Selected excerpt -
From 1ec8472a9de2f80e8eea1e18d6635ee0ae324518 Mon Sep 17 00:00:00 2001
From: Sam Sucik <ssucik@cisco.com>
Date: Wed, 27 Mar 2024 17:10:31 +0100
Subject: [PATCH] Fix and improve experience when using Jinja to iterate over
 objects DATANG-3679 (#14)

* Add another Jinja function for parsing AST strings that aren't valid JSON strings

* Show meaningful error message instead of breaking Prompterator when there are issues with usage of fromjson or fromAstString in Jinja templates

* Format code

* Add brief documentation in README for using Jinja templates in prompts

* Improve the Jinja example in README

* Further improve the Jinja templating documentation

* Fix reading of backslash-escaped stuff from CSV files

* Improve Jinja docs in README

* Improve naming and remove useless arg

* Simplify Jinja-related docs and add some general usage tips
---
 README.md             | 40 ++++++++++++++++++++++++++++++++++++++++
 prompterator/main.py  | 22 ++++++++++++++++------
 prompterator/utils.py | 33 ++++++++++++++++++++++++++++++---
 3 files changed, 86 insertions(+), 9 deletions(-)

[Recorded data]
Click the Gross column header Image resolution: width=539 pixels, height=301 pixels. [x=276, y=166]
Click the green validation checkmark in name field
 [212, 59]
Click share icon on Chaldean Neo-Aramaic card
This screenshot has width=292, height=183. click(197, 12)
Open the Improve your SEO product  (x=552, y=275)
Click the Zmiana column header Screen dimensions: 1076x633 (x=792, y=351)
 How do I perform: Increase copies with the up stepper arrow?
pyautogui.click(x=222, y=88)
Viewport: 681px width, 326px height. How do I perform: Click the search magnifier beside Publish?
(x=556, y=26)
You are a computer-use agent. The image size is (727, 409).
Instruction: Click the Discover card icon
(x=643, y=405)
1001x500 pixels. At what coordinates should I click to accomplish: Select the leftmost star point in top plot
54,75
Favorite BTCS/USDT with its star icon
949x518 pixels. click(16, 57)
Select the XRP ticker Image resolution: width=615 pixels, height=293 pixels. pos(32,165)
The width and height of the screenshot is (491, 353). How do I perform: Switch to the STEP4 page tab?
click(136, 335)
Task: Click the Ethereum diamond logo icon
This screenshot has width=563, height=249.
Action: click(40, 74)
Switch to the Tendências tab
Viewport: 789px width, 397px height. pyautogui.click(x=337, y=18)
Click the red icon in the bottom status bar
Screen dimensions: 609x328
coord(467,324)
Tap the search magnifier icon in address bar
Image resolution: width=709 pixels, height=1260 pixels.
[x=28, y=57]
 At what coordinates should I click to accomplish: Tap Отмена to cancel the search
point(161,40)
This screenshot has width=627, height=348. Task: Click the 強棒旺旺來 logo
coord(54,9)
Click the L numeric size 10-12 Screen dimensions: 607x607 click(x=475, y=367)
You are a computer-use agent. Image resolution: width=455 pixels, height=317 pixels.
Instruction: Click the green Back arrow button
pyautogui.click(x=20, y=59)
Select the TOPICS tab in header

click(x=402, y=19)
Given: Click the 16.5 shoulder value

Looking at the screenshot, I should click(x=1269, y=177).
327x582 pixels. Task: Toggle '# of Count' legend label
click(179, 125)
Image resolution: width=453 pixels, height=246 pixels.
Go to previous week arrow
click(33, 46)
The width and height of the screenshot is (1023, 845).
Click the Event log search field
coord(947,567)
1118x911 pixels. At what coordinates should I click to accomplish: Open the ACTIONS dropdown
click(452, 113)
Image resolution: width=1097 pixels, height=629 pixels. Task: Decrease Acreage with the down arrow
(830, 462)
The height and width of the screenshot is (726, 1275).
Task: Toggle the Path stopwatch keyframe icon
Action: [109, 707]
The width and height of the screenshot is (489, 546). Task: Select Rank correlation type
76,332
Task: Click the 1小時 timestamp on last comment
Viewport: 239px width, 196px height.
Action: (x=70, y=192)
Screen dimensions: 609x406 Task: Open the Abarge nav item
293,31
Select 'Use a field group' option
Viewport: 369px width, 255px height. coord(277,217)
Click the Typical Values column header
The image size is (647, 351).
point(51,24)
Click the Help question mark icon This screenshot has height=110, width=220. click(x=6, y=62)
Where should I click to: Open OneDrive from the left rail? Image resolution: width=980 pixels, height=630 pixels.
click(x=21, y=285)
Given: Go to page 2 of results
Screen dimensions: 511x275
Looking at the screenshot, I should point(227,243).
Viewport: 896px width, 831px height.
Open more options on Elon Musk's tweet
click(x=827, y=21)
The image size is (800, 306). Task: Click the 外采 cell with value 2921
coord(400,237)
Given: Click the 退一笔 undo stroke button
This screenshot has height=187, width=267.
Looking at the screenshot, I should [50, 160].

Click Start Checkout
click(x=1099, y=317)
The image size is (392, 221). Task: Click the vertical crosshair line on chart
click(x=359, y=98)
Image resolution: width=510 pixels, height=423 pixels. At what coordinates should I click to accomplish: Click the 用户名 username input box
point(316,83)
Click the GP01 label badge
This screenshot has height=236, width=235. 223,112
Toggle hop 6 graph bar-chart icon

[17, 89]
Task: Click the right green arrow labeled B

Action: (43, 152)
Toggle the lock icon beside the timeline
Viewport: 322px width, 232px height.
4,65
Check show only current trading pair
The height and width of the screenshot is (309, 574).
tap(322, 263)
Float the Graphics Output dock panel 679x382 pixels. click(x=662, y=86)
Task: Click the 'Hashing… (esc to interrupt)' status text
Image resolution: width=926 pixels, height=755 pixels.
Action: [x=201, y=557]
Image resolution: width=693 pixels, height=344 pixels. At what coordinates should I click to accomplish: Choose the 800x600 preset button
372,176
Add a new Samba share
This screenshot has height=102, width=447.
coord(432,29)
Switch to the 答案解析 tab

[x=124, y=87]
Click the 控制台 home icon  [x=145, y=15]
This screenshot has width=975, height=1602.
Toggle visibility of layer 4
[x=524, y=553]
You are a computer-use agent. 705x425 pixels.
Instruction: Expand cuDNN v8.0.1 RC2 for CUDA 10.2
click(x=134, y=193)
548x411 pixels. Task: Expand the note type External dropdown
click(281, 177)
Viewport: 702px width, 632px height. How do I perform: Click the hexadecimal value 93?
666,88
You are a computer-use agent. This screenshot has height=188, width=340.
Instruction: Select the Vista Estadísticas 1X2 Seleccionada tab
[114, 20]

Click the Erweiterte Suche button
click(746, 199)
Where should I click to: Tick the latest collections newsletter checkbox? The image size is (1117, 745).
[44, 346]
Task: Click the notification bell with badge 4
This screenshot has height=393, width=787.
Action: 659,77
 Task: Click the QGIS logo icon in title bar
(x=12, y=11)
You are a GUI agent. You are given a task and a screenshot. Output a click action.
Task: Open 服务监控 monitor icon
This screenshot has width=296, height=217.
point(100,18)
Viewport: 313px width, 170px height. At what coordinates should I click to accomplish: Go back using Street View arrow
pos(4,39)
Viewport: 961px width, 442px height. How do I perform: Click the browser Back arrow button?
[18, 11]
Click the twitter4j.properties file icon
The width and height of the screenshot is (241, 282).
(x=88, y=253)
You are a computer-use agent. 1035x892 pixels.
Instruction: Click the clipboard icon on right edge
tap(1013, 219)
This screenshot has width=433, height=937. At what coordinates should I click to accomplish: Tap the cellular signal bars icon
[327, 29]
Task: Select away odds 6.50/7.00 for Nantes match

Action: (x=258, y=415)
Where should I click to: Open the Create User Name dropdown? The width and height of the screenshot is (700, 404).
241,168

What is required - Please duplicate everything in the patch text from "From 1ec8472a9de2f80e8eea1e18d6635ee0ae324518 Mon" down to "objects DATANG-3679 (#14)".

Task solution -
From 1ec8472a9de2f80e8eea1e18d6635ee0ae324518 Mon Sep 17 00:00:00 2001
From: Sam Sucik <ssucik@cisco.com>
Date: Wed, 27 Mar 2024 17:10:31 +0100
Subject: [PATCH] Fix and improve experience when using Jinja to iterate over
 objects DATANG-3679 (#14)